SK: Yes. Brazil is designed with a lot of pluggable subsystems – acceleration systems, lenses, shaders, etc. We don’t have a public API yet, but we’re currently developing against our internal API. Brazil is designed to be extensible and modular. Once the base systems are in place, throwing in new features is a breeze. For example, the current shaders were developed with the preliminary version of Orchid, a shading language based on RenderMan shader language. We can now whip out these new and really complex materials and shaders really quickly with just a few lines of code.

CGC: For those of us that are game developers, what do you offer in the light of Baking lights and GI into texture maps for use in real-time gaming?
SK: We don’t offer any form of built-in texture baking at this point. This is another one of those things we really want to get into, but we had to get the 1.0 version stable and out the door first.

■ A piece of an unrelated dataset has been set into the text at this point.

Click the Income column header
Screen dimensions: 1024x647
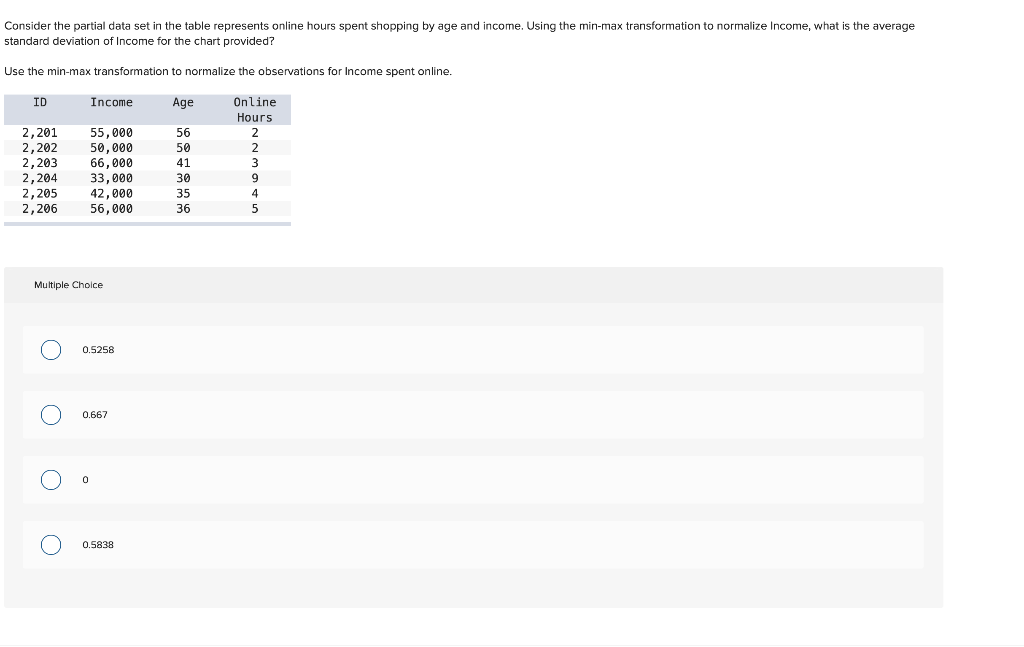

CGC: Will there be support for a post DOF format like rla to fit in a pipeline with programs like combustion?
SK: Brazil supports rich-pixel formats like RLA and RPF. The current implementation doesn’t support all the render elements layers, as the way they are implemented in max destroys any real hope of shader language support, but we have added a special RenderPasses system that’s designed for the same purposes. The RenderPasses works more like standard rib hacking so its actually a lot faster than render elements in practice.

CGC: For my last question, what do you see in the future for Brazil? Will you work on support for other applications? Xsi…, Lightwave…, or Maya maybe?
SK: Definitely. We have to get all the resources together and everything, but I would like to see Brazil more broadly used. Most production houses don’t just use one package and it would be nice if regardless of the package being used, the artists had the option to use Brazil.

CGC: I guess you must first recover from releasing 1.0, but do you have any timeframe?
SK: We just released 1.0, so we’ve got to catch our breath a little. Once things settle a bit we’ll get going on the next phase of development with Brazil r/s. We don’t have any ETA or schedule yet. As soon as we do we’ll make some announcementes to get the word out.

CGC: What’s the next big thing for Brazil?
SK: Lots of things. We’re going to be working on getting in some really good and usable displacements, building a stand-alone version of the renderer, making it work with new applications, coming-up with a really good and very slick process distributor for distributed network rendering… We’ve got lots of cool ideas and plenty of work still ahead.

From the Editor: Big thanks go to Xen Wildman and Diego Rojas for making this possible.